Un arco dissonante
Un linguaggio straniante, contro-verso, colma le pagine di Tiro ad anticipare, in cui Federico Edgar Pucci snoda i suoi temi in un serrato esercizio tra vertigini e aporie, passioni e trasgressioni. Dove “Il peso del mistero gira il capo”. E dove il corpo e l’anima hanno la parola. Tra carnalità e perdizione, dissacrazione e pietà.
Con un’ambivalenza lasciata in sospeso nei testi: sentirsi sotto tiro o, propriamente, tirare ad anticipare? Rassegnarsi ad essere bersaglio o farsi arciere che tenda la parola verso il suo obiettivo?

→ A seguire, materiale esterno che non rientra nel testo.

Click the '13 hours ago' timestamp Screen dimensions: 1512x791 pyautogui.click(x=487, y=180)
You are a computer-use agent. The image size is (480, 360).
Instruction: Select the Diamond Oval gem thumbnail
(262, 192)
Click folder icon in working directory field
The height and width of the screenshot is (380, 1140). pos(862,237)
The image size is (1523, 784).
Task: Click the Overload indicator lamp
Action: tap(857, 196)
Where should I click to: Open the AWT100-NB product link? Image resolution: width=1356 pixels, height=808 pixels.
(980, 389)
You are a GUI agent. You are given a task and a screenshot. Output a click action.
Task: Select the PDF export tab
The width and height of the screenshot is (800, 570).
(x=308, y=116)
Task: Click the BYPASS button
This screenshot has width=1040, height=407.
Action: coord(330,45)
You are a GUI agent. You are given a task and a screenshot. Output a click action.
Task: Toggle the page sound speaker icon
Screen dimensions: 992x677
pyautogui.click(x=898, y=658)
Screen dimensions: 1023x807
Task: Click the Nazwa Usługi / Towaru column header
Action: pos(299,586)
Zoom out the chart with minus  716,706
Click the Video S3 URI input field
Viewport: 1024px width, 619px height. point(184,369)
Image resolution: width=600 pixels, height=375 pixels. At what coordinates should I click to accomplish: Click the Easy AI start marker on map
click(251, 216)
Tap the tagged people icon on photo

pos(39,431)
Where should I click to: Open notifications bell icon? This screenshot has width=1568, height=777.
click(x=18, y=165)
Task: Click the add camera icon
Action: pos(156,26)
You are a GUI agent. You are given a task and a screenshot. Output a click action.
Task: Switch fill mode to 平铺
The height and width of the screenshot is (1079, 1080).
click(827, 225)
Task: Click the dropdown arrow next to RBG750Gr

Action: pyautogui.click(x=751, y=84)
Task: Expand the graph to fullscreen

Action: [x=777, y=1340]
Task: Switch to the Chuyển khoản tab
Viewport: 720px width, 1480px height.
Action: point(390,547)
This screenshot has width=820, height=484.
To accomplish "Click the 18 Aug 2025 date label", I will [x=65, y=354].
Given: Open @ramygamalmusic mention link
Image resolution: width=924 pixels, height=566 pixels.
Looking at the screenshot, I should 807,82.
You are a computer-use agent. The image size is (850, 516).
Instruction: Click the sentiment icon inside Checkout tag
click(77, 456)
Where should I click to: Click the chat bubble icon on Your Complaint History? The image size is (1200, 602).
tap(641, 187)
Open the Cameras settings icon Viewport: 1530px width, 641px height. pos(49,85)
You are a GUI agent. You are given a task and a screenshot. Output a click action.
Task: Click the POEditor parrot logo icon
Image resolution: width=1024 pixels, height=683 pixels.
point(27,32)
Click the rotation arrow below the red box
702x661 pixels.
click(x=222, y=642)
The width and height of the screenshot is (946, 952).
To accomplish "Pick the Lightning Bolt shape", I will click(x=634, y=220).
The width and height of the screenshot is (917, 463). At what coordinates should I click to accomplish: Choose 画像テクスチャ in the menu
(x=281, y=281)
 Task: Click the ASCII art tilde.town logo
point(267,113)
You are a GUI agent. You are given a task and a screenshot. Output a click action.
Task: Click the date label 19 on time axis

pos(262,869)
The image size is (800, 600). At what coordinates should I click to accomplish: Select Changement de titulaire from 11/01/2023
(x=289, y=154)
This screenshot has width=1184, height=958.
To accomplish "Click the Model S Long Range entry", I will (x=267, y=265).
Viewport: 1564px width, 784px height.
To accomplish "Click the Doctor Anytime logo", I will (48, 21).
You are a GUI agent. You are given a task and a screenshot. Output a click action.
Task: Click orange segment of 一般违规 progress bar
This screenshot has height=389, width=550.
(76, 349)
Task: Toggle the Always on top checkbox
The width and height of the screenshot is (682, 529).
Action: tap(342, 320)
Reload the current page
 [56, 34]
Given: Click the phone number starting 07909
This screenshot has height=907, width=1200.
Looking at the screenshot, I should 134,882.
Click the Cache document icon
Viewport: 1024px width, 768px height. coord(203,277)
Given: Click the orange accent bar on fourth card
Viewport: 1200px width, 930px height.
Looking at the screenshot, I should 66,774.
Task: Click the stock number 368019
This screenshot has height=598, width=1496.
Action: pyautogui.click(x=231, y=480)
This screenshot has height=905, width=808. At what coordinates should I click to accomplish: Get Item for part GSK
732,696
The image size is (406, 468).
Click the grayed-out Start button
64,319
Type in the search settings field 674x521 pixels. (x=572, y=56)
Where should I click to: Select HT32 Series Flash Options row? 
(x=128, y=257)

Tutto il contesto della raccolta, a partire dal titolo, evidenzia il desiderio di ribaltare la situazione: nel tiro dissacrante, nella “indisciplina del cammino”, nel “Trasgredire come altissime orchestre / l’ampiezza del deserto”. Bersagli sono via via molteplici aspetti: imbarbarimenti, atteggiamenti su cui ironizzare, la commercializzazione dello spirituale da mettere a nudo.
E la parola? Da una lingua anch’essa sotto tiro, ridotta all’espulsione, alla possibilità di recuperarne, fisicamente, senso e ardore: “È stato nel tuo nome carnato / invocato un alfabeto di bruciature”, come leggiamo. In uno scardinamento lessicale e semantico che Federico Edgar Pucci mette in atto per fare, del suo arco linguistico dissonante, un nuovo dire.
Da: Quaderno dell’inverno (o la doppia presenza)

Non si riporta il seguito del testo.